Norient Film Festival 10th Anniversary
February 2021

Still from Dark City, Beneath The Beat (2020) directed by TT The Artist
As the festival of international music films goes online again from 19–21 February, Ben Verghese reviews some highlights
For the tenth anniversary of its film festival, Swiss organisation Norient has brought together a selection of films about music and culture from around the world. The festival’s online edition continues from 19–21 February, with most films available to stream online. Ben Verghese reviews a selection of films from the festival below. Visit nff-bern.ch for a full programme.
The thought of sitting in a Swiss cinema in Bern or Lausanne, rather than at home, carried much appeal, therefore my partner and I set out to encounter this film festival by going along with the organisers’ curated blocks.
To begin, Block 1: Tradition, Religion + Protestation, featuring films identified as being from (or filmed in) Mali, Kenya and Ghana. In the first of these, It Must Make Peace, it is Afel Bocoum, sitting with his guitar, whose voice welcomes us in speech then song. A student of Ali Farka Touré, Bocoum lays out the film’s central framework: the struggles of musicians to make a living through music yet their insistence and persistence in doing so despite the threat(s) of Islamic fundamentalism. The film, directed by Paul R Chandler and released in 2017, was produced by non-profit organisation Instruments4Africa. Filmed over three years, it documents dozens of Malian musicians in a variety of small or large groups and contrasting styles. Amid epic views we learn of the importance, disappearances, histories and specifics of indigenous instruments, for example the three-stringed Mandinka bolon.

────────────────

[Given request a] Find each line of the listing that contains the string "point" and copy those lines.
The festival review and the listing were taken from unrelated sources.

[Material supplied]

────────────────

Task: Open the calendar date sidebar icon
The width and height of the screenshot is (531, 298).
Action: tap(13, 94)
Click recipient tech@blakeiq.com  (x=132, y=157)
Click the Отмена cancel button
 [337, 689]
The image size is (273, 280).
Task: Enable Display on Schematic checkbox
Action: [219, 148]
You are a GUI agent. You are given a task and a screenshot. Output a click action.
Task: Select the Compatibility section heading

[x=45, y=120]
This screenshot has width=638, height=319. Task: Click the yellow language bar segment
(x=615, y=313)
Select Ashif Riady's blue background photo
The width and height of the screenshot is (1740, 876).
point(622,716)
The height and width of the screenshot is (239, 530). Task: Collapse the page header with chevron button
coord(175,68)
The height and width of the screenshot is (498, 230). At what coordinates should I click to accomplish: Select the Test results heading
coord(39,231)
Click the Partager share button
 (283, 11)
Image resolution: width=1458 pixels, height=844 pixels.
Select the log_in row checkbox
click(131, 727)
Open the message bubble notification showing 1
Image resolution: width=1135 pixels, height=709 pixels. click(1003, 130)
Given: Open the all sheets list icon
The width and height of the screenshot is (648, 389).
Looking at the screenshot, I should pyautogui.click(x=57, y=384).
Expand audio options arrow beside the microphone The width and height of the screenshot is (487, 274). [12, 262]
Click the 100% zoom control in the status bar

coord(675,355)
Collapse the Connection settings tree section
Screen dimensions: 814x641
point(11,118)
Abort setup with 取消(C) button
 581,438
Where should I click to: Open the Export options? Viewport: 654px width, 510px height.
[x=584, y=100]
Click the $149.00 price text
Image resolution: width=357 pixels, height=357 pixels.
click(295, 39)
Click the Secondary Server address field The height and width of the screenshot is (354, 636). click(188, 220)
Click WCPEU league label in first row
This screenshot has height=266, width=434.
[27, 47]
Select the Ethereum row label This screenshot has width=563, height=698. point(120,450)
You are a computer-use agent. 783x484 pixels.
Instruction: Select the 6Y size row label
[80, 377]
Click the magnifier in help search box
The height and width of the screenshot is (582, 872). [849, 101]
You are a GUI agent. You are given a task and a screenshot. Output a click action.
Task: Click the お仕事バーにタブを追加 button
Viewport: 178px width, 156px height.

────────────────

[Given request b] According to the festival review, which organization produced It Must Make Peace?

[Full output a]
point(622,716)
point(11,118)
Select the Ethereum row label This screenshot has width=563, height=698. point(120,450)

[Full output b] Instruments4Africa, a non-profit organization.